「七人の侍」の凄さが分かる、『マグニフィセント・セブン』 | 平平凡凡映画評

平平凡凡映画評

映画を観ての感想です。

【タイトル】『マグニフィセント・セブン

【評価】☆☆☆(☆5つが最高)

【監督】アントワン・フークア

【主演】デンゼル・ワシントン

【製作年】2016年

 

 

【あらすじ】

 アメリカ西部の町ローズクリークは、強欲で残忍な資本家ボーグによって支配されていた。住人たちは自らの権利を主張しようとしたが、ボーグの凶悪さの前に為す術がない。そこで夫を殺されたエマは、ボーグに立ち向かってくれるガンマンを探そうとする。

 

 

【感想】

 大筋で「七人の侍」と同じストーリーを辿っていく。リメイクなので当たり前といえば当たり前。安心して観ていられる反面、さすがによく知っている道筋を行くので、どうしても退屈してしまう。
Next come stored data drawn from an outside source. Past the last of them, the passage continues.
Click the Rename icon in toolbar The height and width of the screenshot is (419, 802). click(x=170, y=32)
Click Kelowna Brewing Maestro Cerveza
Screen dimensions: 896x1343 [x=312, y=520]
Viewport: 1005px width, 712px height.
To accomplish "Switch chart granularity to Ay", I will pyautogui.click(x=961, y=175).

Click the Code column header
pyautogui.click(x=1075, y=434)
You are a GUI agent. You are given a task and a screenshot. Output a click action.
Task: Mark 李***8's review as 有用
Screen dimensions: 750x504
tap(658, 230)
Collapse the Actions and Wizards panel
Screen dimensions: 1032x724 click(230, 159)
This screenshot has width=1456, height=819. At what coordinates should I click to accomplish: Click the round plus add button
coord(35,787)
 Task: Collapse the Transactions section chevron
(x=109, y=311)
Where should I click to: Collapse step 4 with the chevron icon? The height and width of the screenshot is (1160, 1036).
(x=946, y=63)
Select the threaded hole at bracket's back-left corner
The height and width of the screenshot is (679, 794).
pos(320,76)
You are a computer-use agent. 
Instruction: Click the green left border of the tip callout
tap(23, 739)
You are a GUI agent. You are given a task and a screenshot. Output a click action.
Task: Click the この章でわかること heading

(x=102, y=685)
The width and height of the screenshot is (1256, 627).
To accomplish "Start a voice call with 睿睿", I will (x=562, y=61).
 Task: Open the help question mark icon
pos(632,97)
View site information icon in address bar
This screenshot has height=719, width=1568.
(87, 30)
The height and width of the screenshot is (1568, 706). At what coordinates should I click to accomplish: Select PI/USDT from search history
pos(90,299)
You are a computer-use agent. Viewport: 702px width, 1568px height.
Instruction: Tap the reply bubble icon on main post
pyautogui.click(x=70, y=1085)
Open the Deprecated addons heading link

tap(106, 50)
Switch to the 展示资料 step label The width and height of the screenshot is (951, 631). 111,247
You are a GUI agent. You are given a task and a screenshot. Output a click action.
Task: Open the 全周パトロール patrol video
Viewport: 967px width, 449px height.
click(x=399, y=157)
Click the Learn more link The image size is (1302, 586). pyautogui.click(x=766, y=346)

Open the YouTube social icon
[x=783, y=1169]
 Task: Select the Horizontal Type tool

繰り返しや復習が大事なのは分かるが、似た内容の授業を何度も受けると緊張感が乏しくなる。「七人の侍」を知らずに、この映画を観ている人がちょっと羨ましかった。

 

 

 更に、比べてはいけないのだろうが、出来映えに関しては「七人の侍」に及ばなかった。主演のデンゼル・ワシントンには風格があり、ガン・アクションや戦闘シーンの見せ方にも迫力とリアリティーがあり、さすが映画の本場アメリカといった感じだった。ただストーリーに勢いがなく、特に7人の男たちのキャラクター作りに苦戦しているようだった。上映時間的に、キャラクターを膨らませることが困難だったのかも。

 

 

 町の住人の苦難も薄味で、悪役のキャラクターひとつで勝負に出ていた。部分と部分を強引に繋いでいる印象。どこか答えを見ながら回答しているようでもあり、新鮮さがイマイチ足らなかった。どうせなら思い切って、メインキャストを7人から4人に減らしてもよかったのかも。表面的に繋がる7人よりも、深く繋がった4人の男たちの物語を見てみたかった。7人という呪縛から逃れるのは大変そうだけれども。